Harold Fry took several sheets of Basildon Bond from the sideboard drawer and one of Maureen’s rollerball pens. What did you say to a dying woman with cancer? He wanted her to know how sorry he felt, but it was wrong to put In Sympathy because that was what the cards in the shops said after, as it were, the event; and anyway it sounded formal, as if he didn’t really care. He tried Dear Miss Hennessy, I sincerely hope your condition improves, but when he put down the pen to inspect his message, it seemed both stiff and unlikely. He crumpled the paper into a ball and tried again. He had never been good at expressing himself. What he felt was so big it was difficult to find the words, and even if he could, it was hardly appropriate to write them to someone he had not contacted in twenty years. Had the shoe been on the other foot, Queenie would have known what to do.
“Harold?” Maureen’s voice took him by surprise. He thought she was upstairs, polishing something, or speaking to David. She had her rubber gloves on.
“I’m writing Queenie a note.”
“A note?” She often repeated what he said.
“Yes. Would you like to sign?”
“I think not. It would hardly be appropriate to sign a note to someone I don’t know.”
It was time to stop worrying about expressing anything beautifully. He would simply have to set down the words in his head: Dear Queenie, Thank you for your letter. I am very sorry. Yours Best wishes—Harold (Fry). It was limp, but there it was. Sliding the letter into an envelope, he sealed it quickly, and copied the address of St. Bernadine’s Hospice onto the front. “I’ll nip to the postbox.”
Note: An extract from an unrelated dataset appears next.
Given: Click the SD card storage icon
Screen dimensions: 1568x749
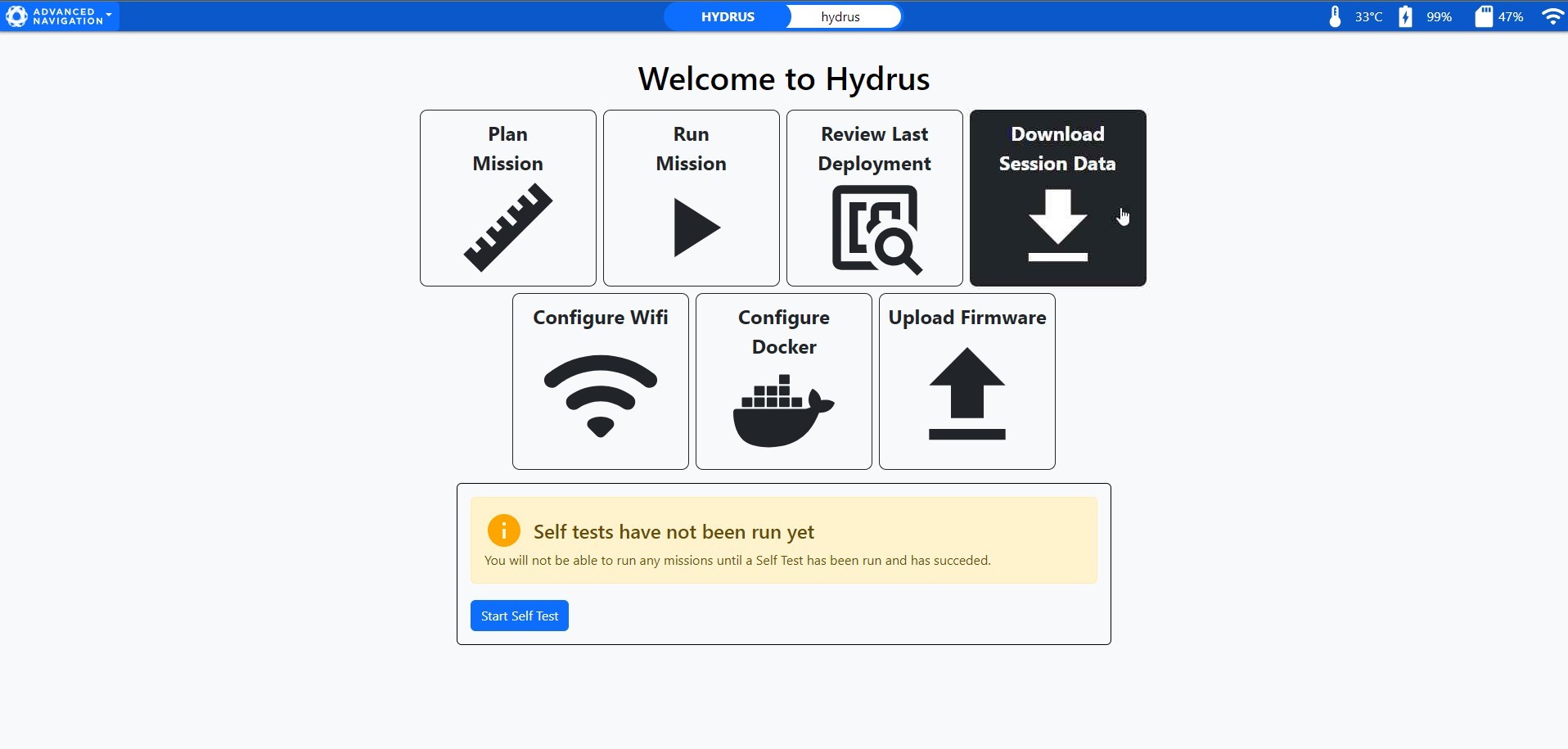Looking at the screenshot, I should [1483, 17].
It was past eleven o’clock. He lifted his waterproof jacket from the peg where Maureen liked him to hang it. At the door, the smell of warmth and salt air rushed at his nose, but his wife was at his side before his left foot was over the threshold.
“Will you be long?”
“I’m only going to the end of the road.”
She kept on looking up at him, with her moss-green eyes and her fragile chin, and he wished he knew what to say but he didn’t; at least not in a way that would make any difference. He longed to touch her like in the old days, to lower his head on her shoulder and rest there. “Cheerio, Maureen.” He shut the front door between them, taking care not to let it slam.
Built on a hill above Kingsbridge, the houses of Fossebridge Road enjoyed what estate agents called an elevated position, with far-reaching views over the town and countryside. Their front gardens, however, sloped at a precarious angle toward the pavement below, and plants wrapped themselves round bamboo stakes as if hanging on for dear life. Harold strode down the steep concrete path a little faster than he might have wished and noticed five new dandelions. Maybe this afternoon he would get out the Roundup. It would be something.